**Data**:
────────

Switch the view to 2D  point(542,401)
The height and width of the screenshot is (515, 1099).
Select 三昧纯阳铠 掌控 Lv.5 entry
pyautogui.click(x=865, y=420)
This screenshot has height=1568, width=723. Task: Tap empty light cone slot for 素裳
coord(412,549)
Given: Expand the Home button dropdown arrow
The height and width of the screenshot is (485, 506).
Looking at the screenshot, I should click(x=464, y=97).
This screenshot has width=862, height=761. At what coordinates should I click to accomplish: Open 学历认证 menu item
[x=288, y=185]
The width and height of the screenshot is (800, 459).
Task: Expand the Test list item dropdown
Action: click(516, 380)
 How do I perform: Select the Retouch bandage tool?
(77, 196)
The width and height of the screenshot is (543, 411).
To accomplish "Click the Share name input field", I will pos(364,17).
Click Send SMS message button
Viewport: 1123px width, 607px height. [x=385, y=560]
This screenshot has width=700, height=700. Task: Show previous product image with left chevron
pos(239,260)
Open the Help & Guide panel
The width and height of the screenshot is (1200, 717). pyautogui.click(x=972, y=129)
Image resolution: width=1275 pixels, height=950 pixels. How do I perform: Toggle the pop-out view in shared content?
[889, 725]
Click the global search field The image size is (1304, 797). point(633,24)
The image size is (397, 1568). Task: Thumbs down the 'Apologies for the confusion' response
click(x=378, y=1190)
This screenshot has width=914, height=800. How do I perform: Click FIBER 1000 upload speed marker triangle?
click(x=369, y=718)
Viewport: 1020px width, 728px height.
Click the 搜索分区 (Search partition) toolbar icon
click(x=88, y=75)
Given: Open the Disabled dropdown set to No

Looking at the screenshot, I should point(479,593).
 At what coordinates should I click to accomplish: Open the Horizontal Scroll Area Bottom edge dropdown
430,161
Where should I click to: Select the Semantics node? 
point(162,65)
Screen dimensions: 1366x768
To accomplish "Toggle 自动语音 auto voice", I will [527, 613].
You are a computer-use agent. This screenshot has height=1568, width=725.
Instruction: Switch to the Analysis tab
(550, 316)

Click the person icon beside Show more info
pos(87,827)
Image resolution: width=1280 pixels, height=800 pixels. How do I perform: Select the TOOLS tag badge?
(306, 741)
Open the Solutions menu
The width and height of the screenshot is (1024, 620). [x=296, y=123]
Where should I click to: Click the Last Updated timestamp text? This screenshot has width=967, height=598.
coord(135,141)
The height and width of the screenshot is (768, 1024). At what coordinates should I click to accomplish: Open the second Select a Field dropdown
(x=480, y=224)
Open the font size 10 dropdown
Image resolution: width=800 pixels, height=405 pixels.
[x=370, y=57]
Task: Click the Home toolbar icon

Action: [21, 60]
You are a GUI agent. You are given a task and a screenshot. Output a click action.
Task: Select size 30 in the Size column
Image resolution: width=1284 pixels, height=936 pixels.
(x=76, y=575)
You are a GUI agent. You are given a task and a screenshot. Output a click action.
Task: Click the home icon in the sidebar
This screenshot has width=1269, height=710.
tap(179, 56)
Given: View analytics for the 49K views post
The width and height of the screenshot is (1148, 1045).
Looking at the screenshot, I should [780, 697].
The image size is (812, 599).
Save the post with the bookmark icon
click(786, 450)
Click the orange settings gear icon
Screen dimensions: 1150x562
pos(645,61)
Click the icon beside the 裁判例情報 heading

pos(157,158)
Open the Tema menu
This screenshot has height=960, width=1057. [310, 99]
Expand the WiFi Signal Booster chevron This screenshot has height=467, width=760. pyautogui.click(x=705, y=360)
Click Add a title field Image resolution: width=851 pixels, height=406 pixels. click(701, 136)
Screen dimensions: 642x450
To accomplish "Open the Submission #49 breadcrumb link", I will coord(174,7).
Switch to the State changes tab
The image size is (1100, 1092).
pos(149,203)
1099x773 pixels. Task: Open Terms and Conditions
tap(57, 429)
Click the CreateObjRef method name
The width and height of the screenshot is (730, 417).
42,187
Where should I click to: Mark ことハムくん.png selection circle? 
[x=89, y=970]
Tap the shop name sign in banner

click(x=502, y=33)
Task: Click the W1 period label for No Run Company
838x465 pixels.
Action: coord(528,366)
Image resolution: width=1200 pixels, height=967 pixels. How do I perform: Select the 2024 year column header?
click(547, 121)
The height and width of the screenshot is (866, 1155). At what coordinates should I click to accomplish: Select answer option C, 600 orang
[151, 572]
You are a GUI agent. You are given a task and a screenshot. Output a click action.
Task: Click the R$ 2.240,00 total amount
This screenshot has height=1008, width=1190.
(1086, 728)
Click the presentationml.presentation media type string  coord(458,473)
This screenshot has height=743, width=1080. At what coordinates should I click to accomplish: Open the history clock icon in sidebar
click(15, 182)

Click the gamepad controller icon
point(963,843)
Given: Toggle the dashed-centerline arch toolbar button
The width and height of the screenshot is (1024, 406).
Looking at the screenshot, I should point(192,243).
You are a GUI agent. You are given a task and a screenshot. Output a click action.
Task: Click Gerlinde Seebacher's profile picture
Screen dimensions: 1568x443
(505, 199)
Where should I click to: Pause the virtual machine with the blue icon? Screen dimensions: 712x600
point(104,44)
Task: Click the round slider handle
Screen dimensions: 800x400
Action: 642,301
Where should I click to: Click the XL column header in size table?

────────

**About this task**:
Restate the entries above word for word, beginning with their first line and ending with the line holding "Given: Expand the Home button dropdown arrow"; omit everything else.

**Completed exercise**:
Switch the view to 2D  point(542,401)
The height and width of the screenshot is (515, 1099).
Select 三昧纯阳铠 掌控 Lv.5 entry
pyautogui.click(x=865, y=420)
This screenshot has height=1568, width=723. Task: Tap empty light cone slot for 素裳
coord(412,549)
Given: Expand the Home button dropdown arrow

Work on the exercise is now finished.